__PASSAGE__
We then get acquainted with the grounds, set up our camp site, and start to explore the beautiful area around us. It’s still pretty early in the day so we have hours of fun ahead of us and we don’t waste any time getting started. While most of the group don our dive gear and get going towards the 72° springs, others in the group rent paddleboards, kayaks, and innertubes and head to the Santa Fe River to either leisurely float or paddle their way down the river. The springs are obviously quite popular—people are swimming, snorkeling, diving, and paddling—and it’s no wonder why Jacques Cousteau described Ginnie Springs as having “visibility forever”. We’re not sure if we have ever seen clearer water. Even as we descend into the dark cavern, the clarity is impeccable. Inevitably, the sky turns from bright blue to transient shades of orange, purple, and pink as the sun sets. We all rinse or return our gear, get dressed in our tents (or cottages for those who need more of a glamping experience), and decide to head back into the charming little town for dinner.

A run of entries

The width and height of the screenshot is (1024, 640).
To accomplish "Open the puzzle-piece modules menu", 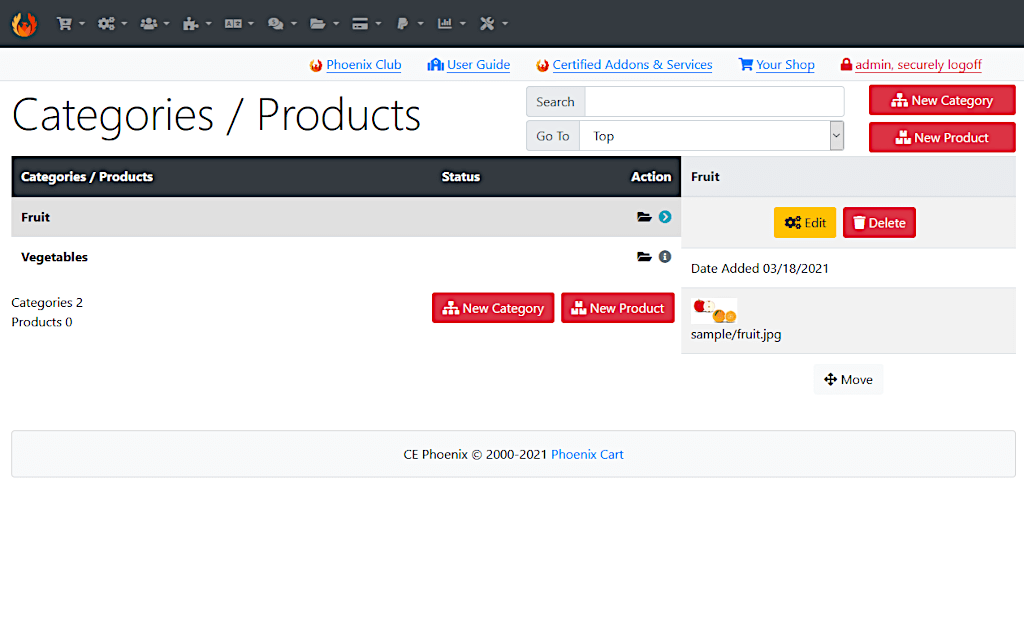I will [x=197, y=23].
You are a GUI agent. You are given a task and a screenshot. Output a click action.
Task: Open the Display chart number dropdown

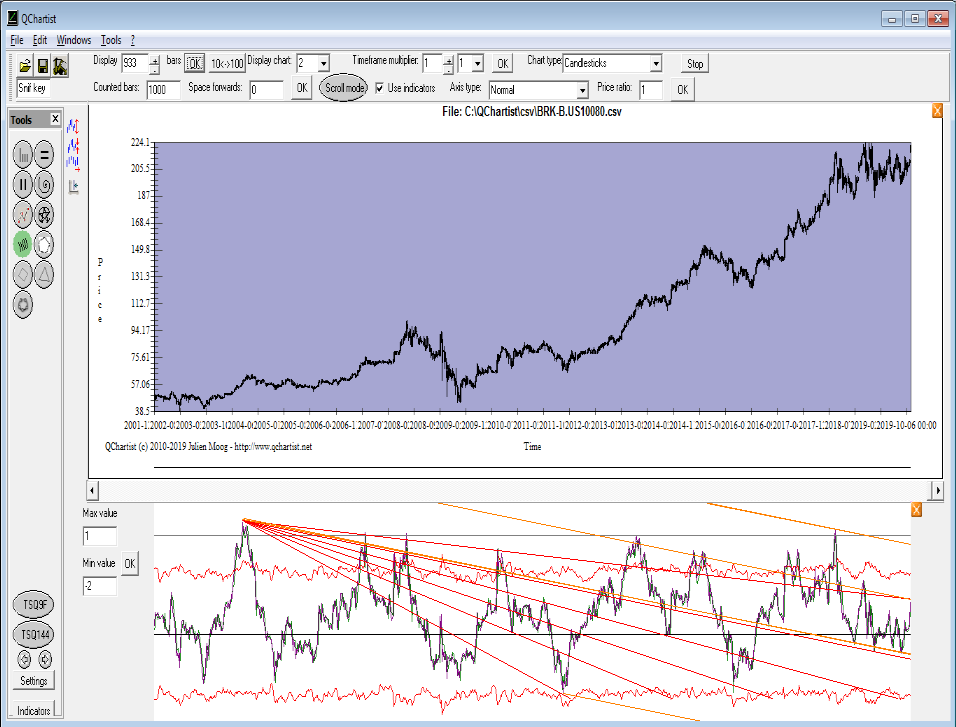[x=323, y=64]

__BRIEF 1__
In the Ginnie Springs passage, why does the group have hours of fun ahead of them? Answer in one to three sentences.
__BRIEF 2__
In the entries, edit the lines starting at the one containing "You are a GUI" and ending at the end of the entries by replacing "click" with "tap" and changing nothing else. Return only those lines, and leave the pictures out.

__WRITTEN RESPONSE 1__
The group has hours of fun ahead because it is still pretty early in the day when they finish setting up camp and begin exploring.

__WRITTEN RESPONSE 2__
You are a GUI agent. You are given a task and a screenshot. Output a tap action.
Task: Open the Display chart number dropdown

[x=323, y=64]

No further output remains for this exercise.